28 Ekim 2009 Çarşamba

Sempati-Antipati ölçü olamaz.

Sayın Akif BEKİ


Radikal Gazetesi Yazarı


İstanbul 28 Ekim 2009





Sayın BEKİ;






28 Ekim 2009 tarihli ve “Cunta tamamsa, işbirlikçilere nerede?” başlığını taşıyan yazınızı okudum.



Henüz daha mahiyeti ve düzenleniş şekli iyi bilinmeyen bir belge olayını bahane ederek, “cunta faaliyetinden “ bahsetmeniz ve bir siyasî parti ile ilişkilendirmeniz; kasıtlı değilse bile, his terazisinde tartıldığı için, bir köşe yazarına yakışmayacak bir davranıştır. Zîra; savcı veya yargıç makamında değilsiniz. Ayrıca olay, yargıya intikal etmiştir ve devlet, üstüne düşeni yapacaktır.



Teknolojinin, akıllara durgunluk verecek derecede gelişmiş olması; yanıltıcı, aldatıcı, yön saptırıcı tertip ve hilelerin sahnelenmesini kolaylaştırmıştır. Özellikle; coğrafî konumunun özelliği ve önemi sebebiyle ülkemizin her tarafında, sanki bir müstemleke ülkesiymişiz gibi gezen, faaliyet gösteren yabancı istihbarat elemanlarının çokluğu; batılı hak, hakkı batıl şeklinde göstermeye yeterlidir. Bu bakımdan;



“Sivil-asker ilişkileri, bir daha eskisi gibi olamaz. Niye mi? Birincisi; dar geçitte yakalandık. Buradan zayiatsız çıkmak mümkün görünmüyor. Ordu içindeki cunta faaliyeti, ilk kez belgelendi. Artık şayia, dedikodu, asılsız rivayet muamelesi yapamayız. Üç maymunu oynamak, kulaklarımızın üstüne yatmak gaflete bile sığmaz. ‘Görmedim, duymadım, bilmiyorum’un sonuna geldik. Dönüp, yüzleşeceğiz. Savcılara ulaşan ihbar mektubu, cuntanın siyasette de işbirlikçileri olduğunu söylüyor. İddia o ki; cuntacılara yardım ve yataklık yapan siyasetçiler varmış. Hayret! Siyasette zelzele olmadı, yer yerinden oynamadı. Bu baptan olmak üzere, CHP yöneticileri işaret ediliyor. Baykal, dünkü grup konuşmasında iddiaları peşinen reddetti. Mustafa Özyürek, Onur Öymen ve Nur Serter, ‘Çirkin bir iftira’ diye tepki verdiler. Konu yargıya intikal ettiğine göre, kategorik inkâr siyaseti, bu saatten sonra kimseyi tatmin etmez. Mesela adı geçen CHP’liler, Albay Dursun Çiçek’i tanıyorlar mı? Cuntacılarla hiç temasları, teşrik-i mesaileri oldu mu? Hükümeti gayri meşru yoldan devirmek için ortak planlar hazırladılar mı? Cuntayı teşvik ve tahrik ettiler mi? Demokrasiyi kundaklamak, millet iradesini arkadan bıçaklamak için yol yordam gösterdiler mi? Kaypak genellemelerle kaçamak cevaplarla geçiştirilemeyecek bir noktadayız. Bu ve benzeri sorulara, tek, tek somut cevap vermeleri gerekecek. CHP’nin ‘darbe zihniyeti’yle hesaplaşması, yargının hakemliğinde olmalı. Ki hak yerini bulduğunda, hiçbir şey bir daha eskisi gibi olmasın.” ifadeleriniz, akla, mantığa ve ilme aykırıdır.
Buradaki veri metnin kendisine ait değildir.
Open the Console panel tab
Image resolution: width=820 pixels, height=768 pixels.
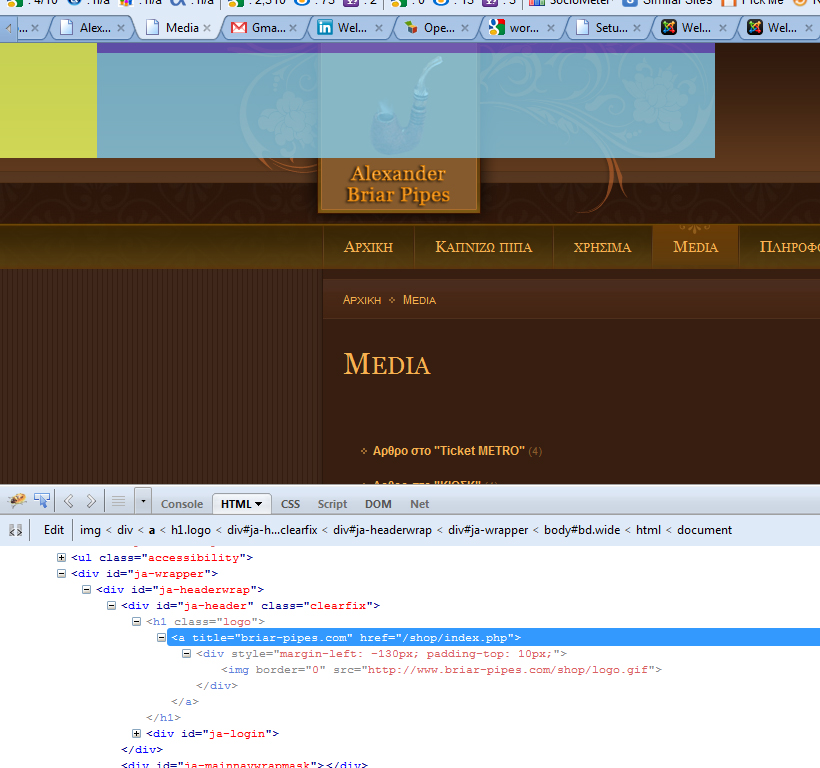click(182, 504)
Konu yargıya intikal ettiğine göre;



“Sivil-asker ilişkileri, bir daha eskisi gibi olmaz.” sözünü söylemeye,


Zayiatsız çıkmanın mümkün olmadığını vurgulamaya,


Ordu içindeki cunta faaliyetlerinin olduğunu belirtmeye,


Bir siyasî partinin yöneticilerini işbirlikçi olarak ilân etmeye, ne hakkınız vardır?
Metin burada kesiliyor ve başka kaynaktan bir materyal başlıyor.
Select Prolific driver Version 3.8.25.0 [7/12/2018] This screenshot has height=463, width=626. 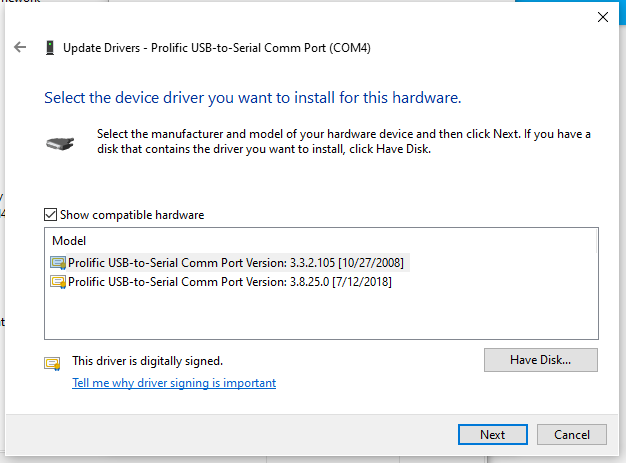click(x=230, y=282)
Evet; Türkiye, iç ve dış siyasette, ekonomide; iç ve dış husumetler sebebiyle birlik ve beraberliğini muhafaza hususunda sıkıntıda ve zordadır. Bu durum, sıkıntıların ve zorlukların aşılamayacağı anlamına gelmez. Türkiye Cumhuriyeti DEVLETİ, büyük ve güçlü bir devlettir. İyi idare edildiği takdirde; aşılamayacak sıkıntı ve üstesinden gelinemeyecek zorluk düşünülemez. Devleti işletmek, siyasî iktidarların becerisine, dikkatine ve kurallara sadakatine bağlıdır.



Esasen DEVLET, bir kavramdır. İlmî tarifi de, “Bir hükümet idaresindeki siyasî topluluk” şeklindedir. Devletin kurumları, kuruluşları, organları ve kuralları vardır. Devleti, ana KAİDELERE ve ana BELGELERE göre İŞLETMEK, hükümetlerin görevidir. Bunu başaran hükümetler tarihe, BAŞARILI; başaramayan hükümetler, BAŞARISIZ olarak geçerler.
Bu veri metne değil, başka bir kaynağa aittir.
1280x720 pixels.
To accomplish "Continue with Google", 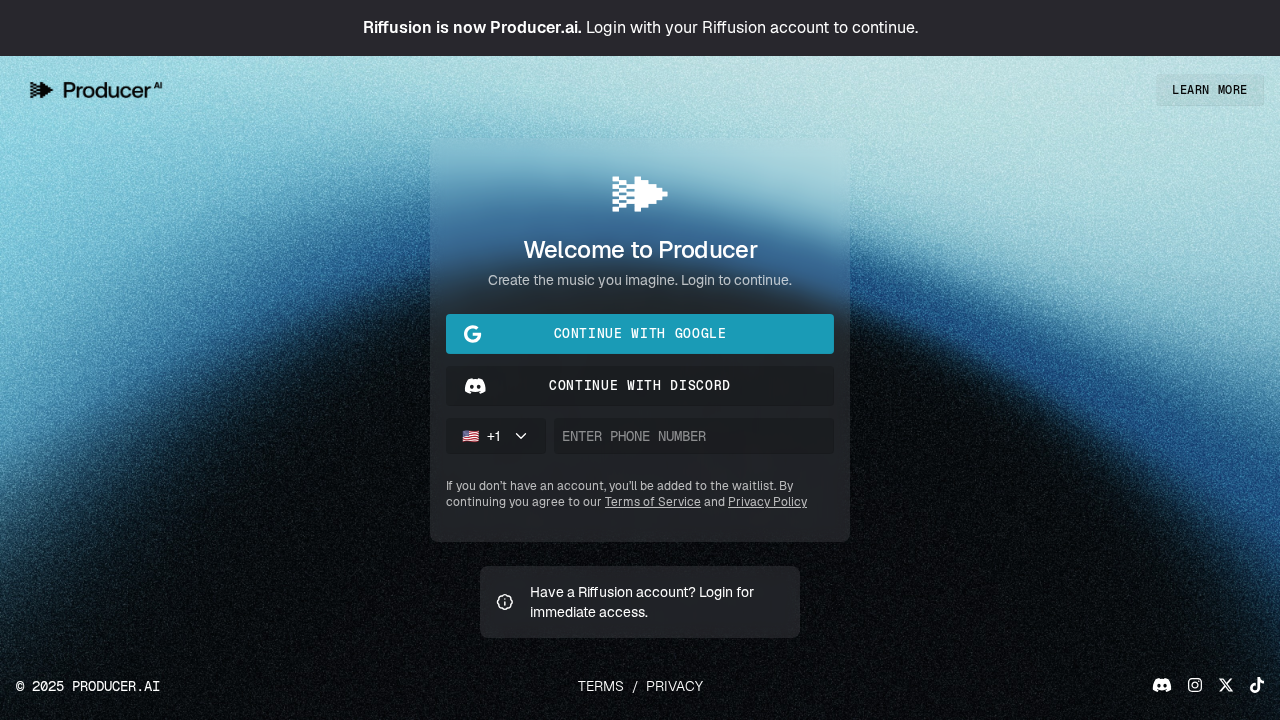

Hükümet etmek, kolay bir iş değildir. Muntazam ve başarılı hükümetler; adâleti sağlayan, kutuplaşmalara fırsat vermeyen, iltiması ortadan kaldıran, ehliyet ve liyâkat sahibi kişileri görevlendiren, hırsızlıkları, haksızlıkları, yolsuzlukları önleyen; halkı, “bizden olanlar ve bizden olmayanlar” şeklinde tasnife tabî tutmayan hükümetlerdir.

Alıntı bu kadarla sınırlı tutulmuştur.